The ACD is pleased to announce their support of Dr. Nicola Longo in his research into new treatments and therapies for Guanidinoacetate Methyltransferase (GAMT) Deficiency. One-third of donations raised from Nov 1st through the end of 2020 will be dedicated to this research initiative. Presently, treatment for GAMT patients involves supplementing creatine and l-ornithine orally (between 400 and 800 mg/kg per day), an arginine-restricted diet with or without medical food, and sodium benzoate (100 mg/kg per day) to reduce the concentration of guanidinoacetate. Even with the best available therapy, the concentration of guanidinoacetate remains elevated above normal. The toxicity of guanidinoacetate is the likely cause of the incomplete response of GAMT deficiency to existing therapies and the poor response of seizures to anticonvulsivants. Dr. Longo has submitted a proposal to discover an inhibitor of the synthesis of guanidinoacetate, which would normalize the guanidinoacetate concentration in GAMT patients. These novel drugs, given with creatine supplements, should normalize the brain chemistry of GAMT patients, thus reducing the frequency of seizures and facilitating intellectual development. To learn more about this exciting research, click here or watch Dr. Longo’s presentation at the CCDS 2020 Virtual Conference.

ClinGen Collaboration

The Association for Creatine Deficiencies is working with Geisinger, a National Institutes of Health (NIH) Clinical Genome Resource (ClinGen) grantee to share genetic and health information from the ACD registry and increase our understanding of genomics. ClinGen is an NIH-funded effort dedicated to identifying clinically relevant genes and variants for use in precision medicine and research. Through their existing registry, ACD is participating in the Patient Data Sharing Program to have certified genetic counselors review and share participants’ de-identified genetic and health information. Registry participants are able to direct whether or not they would like their de-identified data shared. Data sharing can help us better understand the relationship between genetics and health, clarify uncertain genetic testing results, and provide more information about a condition to inform treatment and management. Through data sharing, individual registry participants also can choose to receive updates about their genetic testing results.

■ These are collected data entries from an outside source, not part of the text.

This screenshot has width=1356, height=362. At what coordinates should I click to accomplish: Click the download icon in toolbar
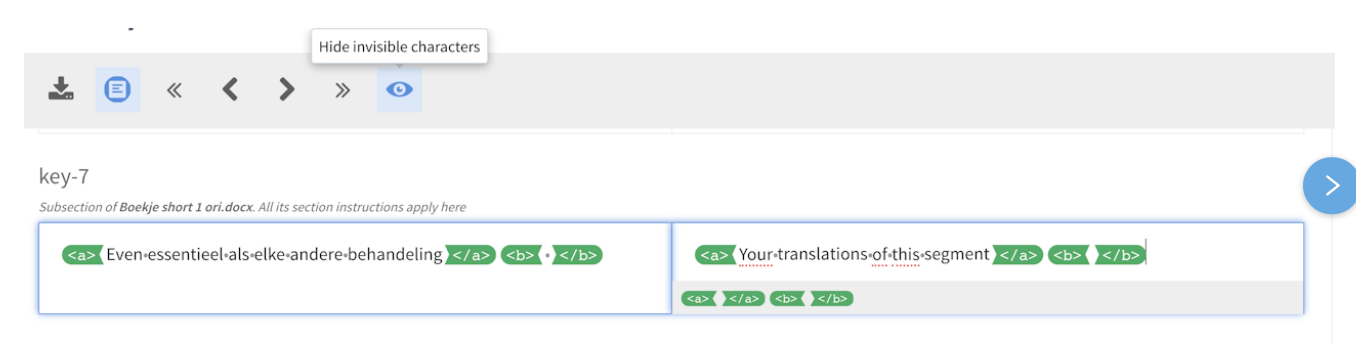click(x=62, y=89)
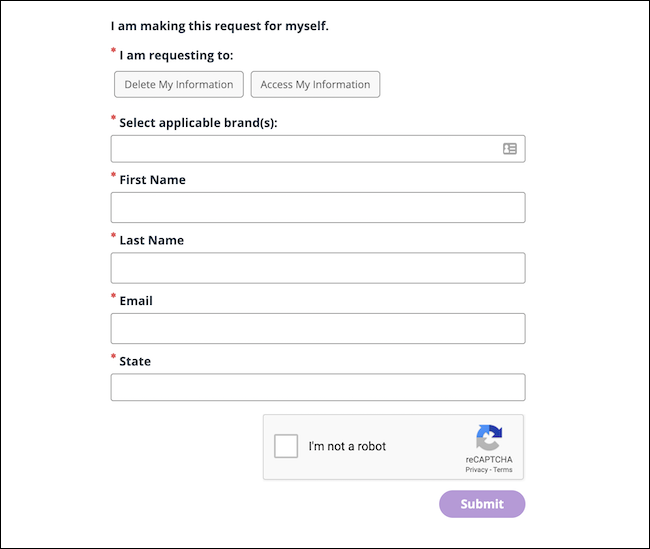Open the reCAPTCHA Privacy link

point(476,469)
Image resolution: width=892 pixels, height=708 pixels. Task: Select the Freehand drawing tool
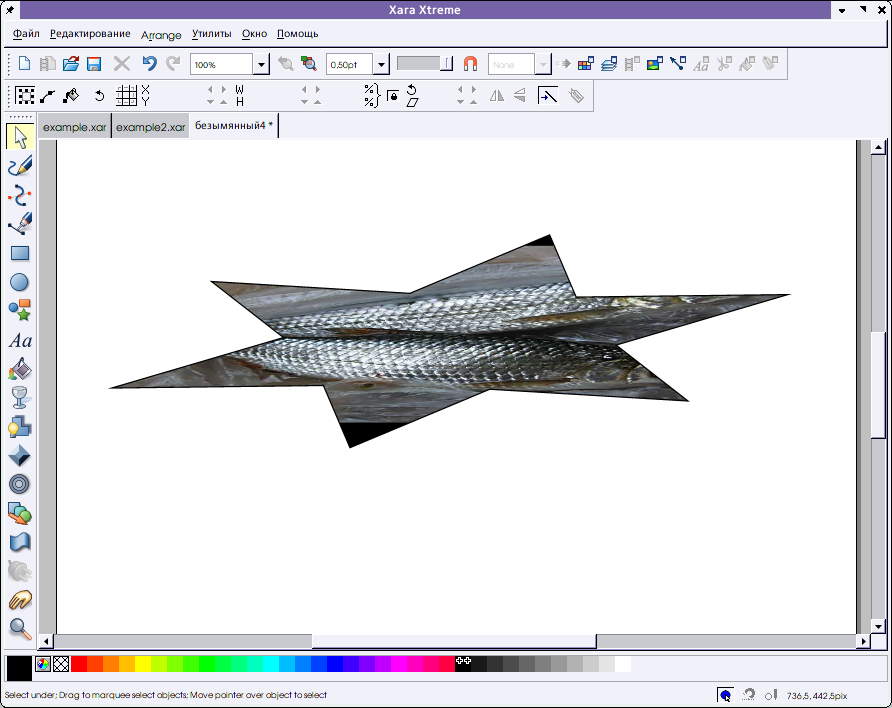coord(20,166)
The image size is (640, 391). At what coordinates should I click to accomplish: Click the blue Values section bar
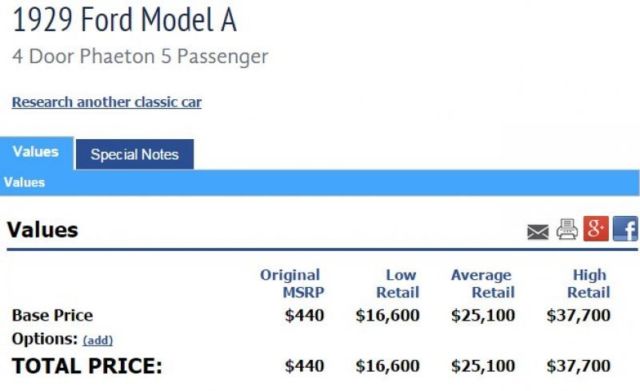[320, 182]
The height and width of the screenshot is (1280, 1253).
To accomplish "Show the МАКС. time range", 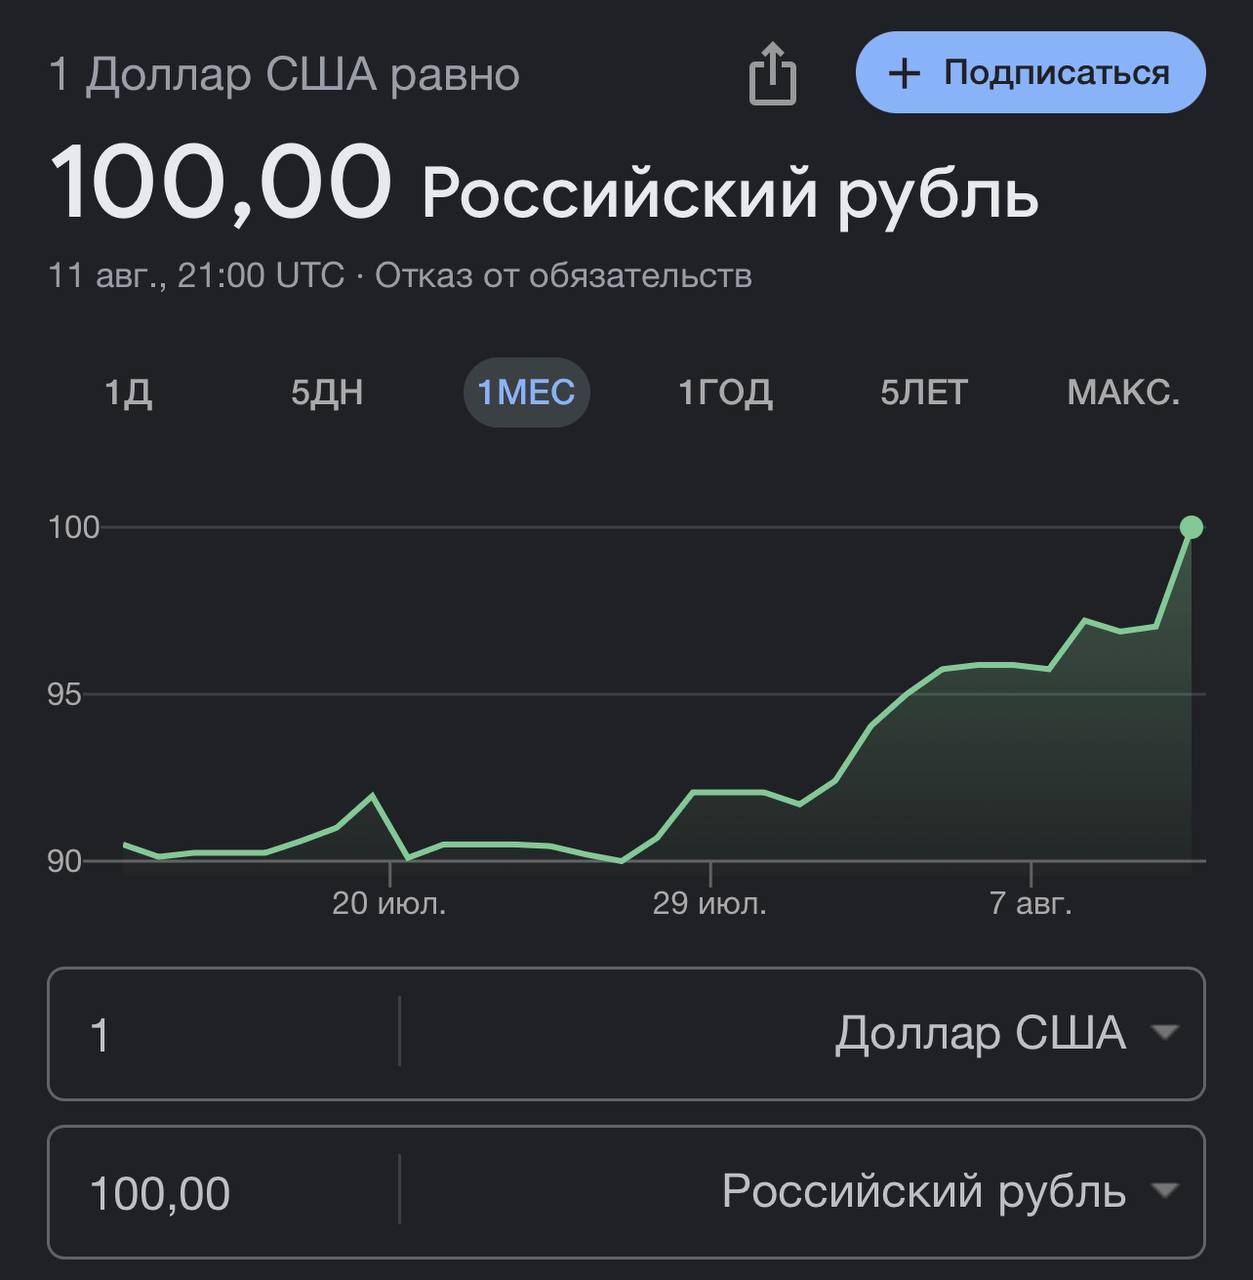I will click(x=1123, y=392).
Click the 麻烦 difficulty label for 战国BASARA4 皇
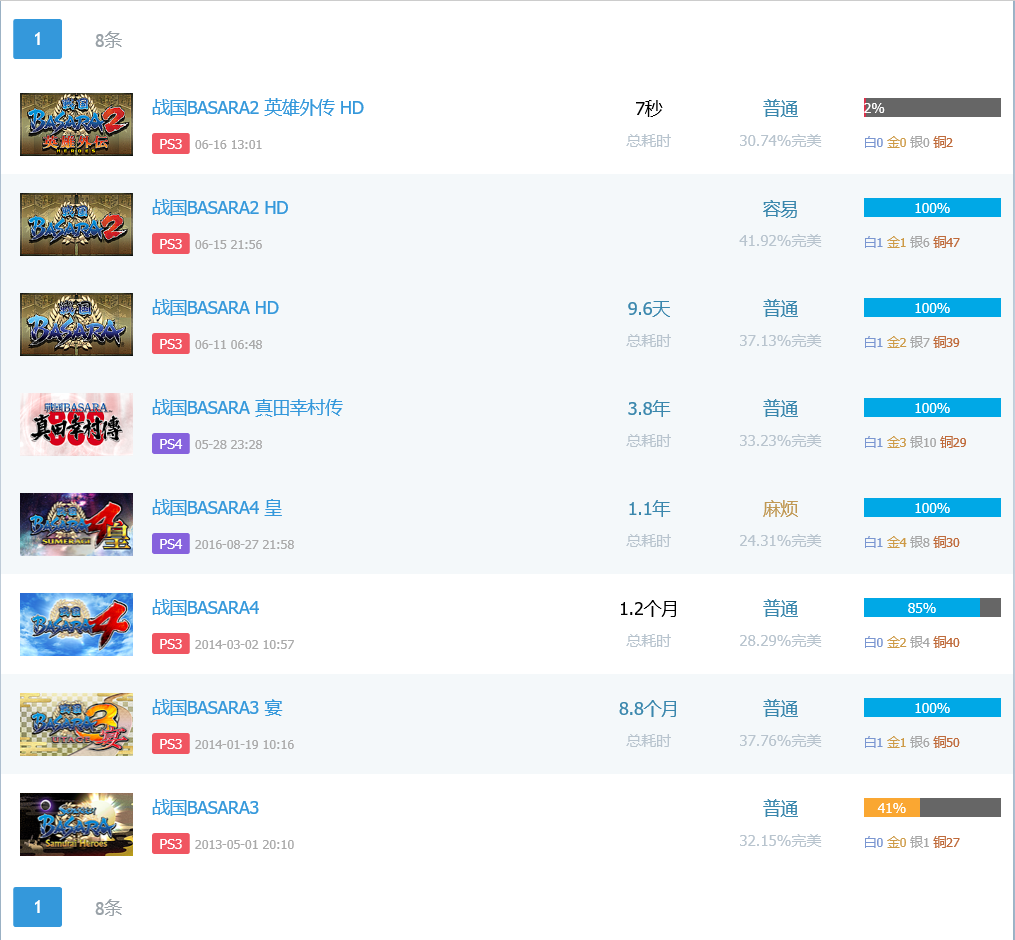Image resolution: width=1015 pixels, height=940 pixels. 780,509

  • Savatt, J.M., Azzartiti, D.R, Faucett, W.A., Florin, J., Ledbetter, D.H., Miller, V.R., Palen, E., Rehm, H., Rhode,  J., Rogers, L., Talbird, S., Trutoiu, L.,  Vidal, J.A., Waggoner, C., Riggs, E.R., Martin, C.L. Expanding Patient Data Sharing: GenomeConnect’s Pilot to Engage External Registries in Data Sharing. Poster presentation. Presented at the 38th Annual Education Conference for the National Society of Genetic Counselors, November 6, 2019, Salt Lake City, Utah.
  • Savatt, J.M, Azzartiti, D.R, Faucett, W.A., Ledbetter, D.H., Miller, V.R., Palen, E., Rehm, H., Rhode, J., Rogers, L., Talbird, S., Trutoiu, L., Vidal, J.A., Riggs, E.R., Martin, C.L.  ClinGen’s Patient Data Sharing Program: Leveraging Data Sharing Experience from GenomeConnect to Broaden Patient Data Sharing Efforts. Poster Presentation. Curating the Clinical Genome Meeting. May 30, 2019. Washington, DC.